■ **Description of the task**: Scan the lines below for the string "checkbox" and report how many lines contain it, giving only the number.

══ Input data ══

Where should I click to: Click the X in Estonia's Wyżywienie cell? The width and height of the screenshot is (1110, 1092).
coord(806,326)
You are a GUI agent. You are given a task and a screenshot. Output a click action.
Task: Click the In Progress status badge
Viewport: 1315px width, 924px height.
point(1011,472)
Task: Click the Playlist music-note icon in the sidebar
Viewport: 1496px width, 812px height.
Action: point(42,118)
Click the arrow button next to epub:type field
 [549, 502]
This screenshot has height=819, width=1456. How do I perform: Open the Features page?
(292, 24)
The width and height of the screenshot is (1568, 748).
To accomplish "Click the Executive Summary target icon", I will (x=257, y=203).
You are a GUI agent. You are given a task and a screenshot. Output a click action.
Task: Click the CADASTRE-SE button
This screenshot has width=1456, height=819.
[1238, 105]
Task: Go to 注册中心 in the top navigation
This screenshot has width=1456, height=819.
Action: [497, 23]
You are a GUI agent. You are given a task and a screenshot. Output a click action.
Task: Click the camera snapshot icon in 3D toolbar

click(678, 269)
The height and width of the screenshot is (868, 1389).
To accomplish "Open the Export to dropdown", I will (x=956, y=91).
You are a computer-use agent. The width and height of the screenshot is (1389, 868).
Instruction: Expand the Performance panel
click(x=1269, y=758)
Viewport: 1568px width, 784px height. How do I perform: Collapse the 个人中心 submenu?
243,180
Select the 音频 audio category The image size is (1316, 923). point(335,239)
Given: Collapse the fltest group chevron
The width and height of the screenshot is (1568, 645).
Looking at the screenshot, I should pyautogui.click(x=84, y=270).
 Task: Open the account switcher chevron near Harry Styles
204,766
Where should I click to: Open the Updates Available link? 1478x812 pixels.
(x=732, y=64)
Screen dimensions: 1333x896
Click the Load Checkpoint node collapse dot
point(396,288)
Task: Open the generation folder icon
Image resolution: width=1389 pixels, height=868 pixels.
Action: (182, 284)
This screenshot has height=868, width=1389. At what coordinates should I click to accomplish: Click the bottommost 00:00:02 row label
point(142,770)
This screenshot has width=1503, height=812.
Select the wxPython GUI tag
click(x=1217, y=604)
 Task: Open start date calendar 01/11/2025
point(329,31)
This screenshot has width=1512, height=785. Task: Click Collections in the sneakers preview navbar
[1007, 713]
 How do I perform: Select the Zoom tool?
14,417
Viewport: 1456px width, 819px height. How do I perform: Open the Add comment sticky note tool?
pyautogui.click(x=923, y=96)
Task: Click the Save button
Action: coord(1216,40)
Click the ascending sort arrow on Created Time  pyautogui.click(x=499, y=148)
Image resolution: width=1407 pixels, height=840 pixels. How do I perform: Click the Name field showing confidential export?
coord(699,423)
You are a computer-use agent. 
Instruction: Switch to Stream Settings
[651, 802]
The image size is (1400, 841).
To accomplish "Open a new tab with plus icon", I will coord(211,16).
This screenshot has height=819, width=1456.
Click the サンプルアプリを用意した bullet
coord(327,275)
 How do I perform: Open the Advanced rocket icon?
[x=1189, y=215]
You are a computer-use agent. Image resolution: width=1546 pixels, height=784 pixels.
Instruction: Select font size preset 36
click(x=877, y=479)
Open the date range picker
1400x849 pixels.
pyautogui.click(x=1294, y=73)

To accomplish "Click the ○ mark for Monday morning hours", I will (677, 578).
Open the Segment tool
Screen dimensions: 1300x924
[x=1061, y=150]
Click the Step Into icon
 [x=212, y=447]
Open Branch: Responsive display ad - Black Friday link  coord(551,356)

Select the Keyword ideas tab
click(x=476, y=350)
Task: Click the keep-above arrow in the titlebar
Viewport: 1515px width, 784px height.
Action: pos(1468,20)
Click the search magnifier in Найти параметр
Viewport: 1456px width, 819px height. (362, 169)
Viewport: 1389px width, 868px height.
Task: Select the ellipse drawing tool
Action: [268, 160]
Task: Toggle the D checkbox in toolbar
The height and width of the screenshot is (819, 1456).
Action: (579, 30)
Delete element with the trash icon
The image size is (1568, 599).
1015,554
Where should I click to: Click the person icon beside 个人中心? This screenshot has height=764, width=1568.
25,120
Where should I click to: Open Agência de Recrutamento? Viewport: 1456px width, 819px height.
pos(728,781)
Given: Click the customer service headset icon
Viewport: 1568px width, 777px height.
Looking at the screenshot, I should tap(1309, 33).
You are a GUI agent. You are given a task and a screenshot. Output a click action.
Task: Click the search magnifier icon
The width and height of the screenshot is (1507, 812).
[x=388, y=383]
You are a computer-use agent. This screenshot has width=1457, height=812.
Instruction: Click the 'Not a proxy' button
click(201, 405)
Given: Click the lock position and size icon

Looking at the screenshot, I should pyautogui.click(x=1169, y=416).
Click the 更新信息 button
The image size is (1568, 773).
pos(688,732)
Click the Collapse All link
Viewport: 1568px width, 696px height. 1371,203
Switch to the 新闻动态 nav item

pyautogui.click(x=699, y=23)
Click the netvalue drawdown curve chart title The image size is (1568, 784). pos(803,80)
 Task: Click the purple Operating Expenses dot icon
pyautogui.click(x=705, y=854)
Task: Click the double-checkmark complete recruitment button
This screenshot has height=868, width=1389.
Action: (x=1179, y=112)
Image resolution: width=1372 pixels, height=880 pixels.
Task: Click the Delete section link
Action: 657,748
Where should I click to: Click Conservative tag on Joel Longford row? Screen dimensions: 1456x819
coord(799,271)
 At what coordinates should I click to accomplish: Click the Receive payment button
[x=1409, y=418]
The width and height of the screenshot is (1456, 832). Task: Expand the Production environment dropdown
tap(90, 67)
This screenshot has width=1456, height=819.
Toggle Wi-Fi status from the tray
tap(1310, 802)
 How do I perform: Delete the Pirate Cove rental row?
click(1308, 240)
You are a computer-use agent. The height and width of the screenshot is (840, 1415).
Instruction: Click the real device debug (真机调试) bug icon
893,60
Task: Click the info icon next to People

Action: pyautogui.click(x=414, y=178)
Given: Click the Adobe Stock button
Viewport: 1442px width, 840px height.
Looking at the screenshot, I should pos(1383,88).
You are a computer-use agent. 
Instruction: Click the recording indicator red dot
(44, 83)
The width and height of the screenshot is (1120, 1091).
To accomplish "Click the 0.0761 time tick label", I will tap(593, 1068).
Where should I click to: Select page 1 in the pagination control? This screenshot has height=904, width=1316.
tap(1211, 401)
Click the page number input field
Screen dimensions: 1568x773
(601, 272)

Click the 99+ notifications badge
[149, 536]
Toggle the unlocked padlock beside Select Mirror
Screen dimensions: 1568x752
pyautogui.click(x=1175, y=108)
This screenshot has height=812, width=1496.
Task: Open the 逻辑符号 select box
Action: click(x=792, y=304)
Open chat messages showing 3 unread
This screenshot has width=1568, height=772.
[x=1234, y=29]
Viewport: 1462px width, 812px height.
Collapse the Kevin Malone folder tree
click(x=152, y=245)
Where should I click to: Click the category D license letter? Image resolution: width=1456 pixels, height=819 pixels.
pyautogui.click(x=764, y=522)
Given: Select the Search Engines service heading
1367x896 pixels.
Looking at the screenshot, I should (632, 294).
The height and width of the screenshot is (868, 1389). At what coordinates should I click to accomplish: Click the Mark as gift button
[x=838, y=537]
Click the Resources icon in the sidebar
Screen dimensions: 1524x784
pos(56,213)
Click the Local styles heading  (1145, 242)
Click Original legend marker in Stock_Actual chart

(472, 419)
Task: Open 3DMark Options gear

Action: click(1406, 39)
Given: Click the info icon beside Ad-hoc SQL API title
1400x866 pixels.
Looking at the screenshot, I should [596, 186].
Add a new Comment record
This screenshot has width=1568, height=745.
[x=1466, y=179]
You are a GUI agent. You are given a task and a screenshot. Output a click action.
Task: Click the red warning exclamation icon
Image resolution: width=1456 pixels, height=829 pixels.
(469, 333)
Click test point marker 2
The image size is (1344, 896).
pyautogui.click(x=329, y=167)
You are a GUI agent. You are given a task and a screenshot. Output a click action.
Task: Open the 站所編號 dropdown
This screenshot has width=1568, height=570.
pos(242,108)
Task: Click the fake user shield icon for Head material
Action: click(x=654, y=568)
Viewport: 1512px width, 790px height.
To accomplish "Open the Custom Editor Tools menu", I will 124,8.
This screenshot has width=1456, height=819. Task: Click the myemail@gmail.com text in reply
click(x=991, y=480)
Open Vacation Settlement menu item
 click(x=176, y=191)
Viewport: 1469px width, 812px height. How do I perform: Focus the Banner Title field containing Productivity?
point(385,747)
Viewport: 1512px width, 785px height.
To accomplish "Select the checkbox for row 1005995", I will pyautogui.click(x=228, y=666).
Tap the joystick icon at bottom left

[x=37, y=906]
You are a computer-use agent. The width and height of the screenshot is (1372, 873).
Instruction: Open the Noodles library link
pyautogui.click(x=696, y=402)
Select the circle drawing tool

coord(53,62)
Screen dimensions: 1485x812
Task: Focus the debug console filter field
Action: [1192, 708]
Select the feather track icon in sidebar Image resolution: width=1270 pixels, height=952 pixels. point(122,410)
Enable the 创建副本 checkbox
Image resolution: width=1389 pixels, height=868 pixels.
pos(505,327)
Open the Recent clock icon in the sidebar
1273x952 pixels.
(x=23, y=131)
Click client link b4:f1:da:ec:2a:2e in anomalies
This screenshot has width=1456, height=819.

═══

■ **Task output**: 3